History of the Church
Construction of the Church of the Saviour on Spilled Blood began in 1883 under the orders of Alexander III, in honour of his father who was fatally wounded on this spot two years earlier by political nihilists.
During the 1917 Revolution the church suffered significant damage and looting of its most valuable possessions. Then, in 1932, it was closed and fell into disrepair, being used as a morgue, and later as a warehouse for vegetables, earning the cynical nickname "Saviour on Potatoes".
World War II saw a bomb being dropped on the church, but it never exploded! The bomb remained hidden in the main dome until the 1960s, when it was removed and destroyed. Years later, the church was fully restored and it opened its doors again in 1997 as a museum alongside the nearby Saint Isaac's Cathedral.
The Church at a glance
From the outside, St Petersburg's Church of the Saviour on Spilled Blood, known locally as the Spas na Kravi, is a magnificent construction reminiscent of Saint Basil's Cathedral in Moscow. Vivid colours and copper onion-domes give the textured façade a fairytale feel.
Inside, the walls and ceilings are completely covered in over 80,000 square feet (7,500 square metres) of intricately detailed mosaics portraying different Biblical scenes. Its bright colours and flashes of gilt are perfectly in keeping with the striking style of Medieval Russian architecture.
One of the most intriguing parts of the church is the chapel of Alexander II, built to mark the exact spot where the Tsar was murdered.
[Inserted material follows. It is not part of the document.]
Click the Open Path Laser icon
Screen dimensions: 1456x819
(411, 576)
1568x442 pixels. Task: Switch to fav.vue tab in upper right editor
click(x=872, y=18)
The Church of the Saviour on Spilled Blood, also known as the Cathedral of the Resurrection of Christ, is one of Saint Petersburg's must-visit sights. Its impressive façade offers an unforgettable image, perfected only by its spectacular interior.
Thursday to Tuesday: 10:30 am to 6 pm (May to September until 10:30 pm).
Adults: ₽ 350 (US$ 4.50).
Students: ₽ 200 (US$ 2.60).
Children between 7 and 18 years old: ₽ 100 (US$ 1.30).
Children under 7 years old: free entry.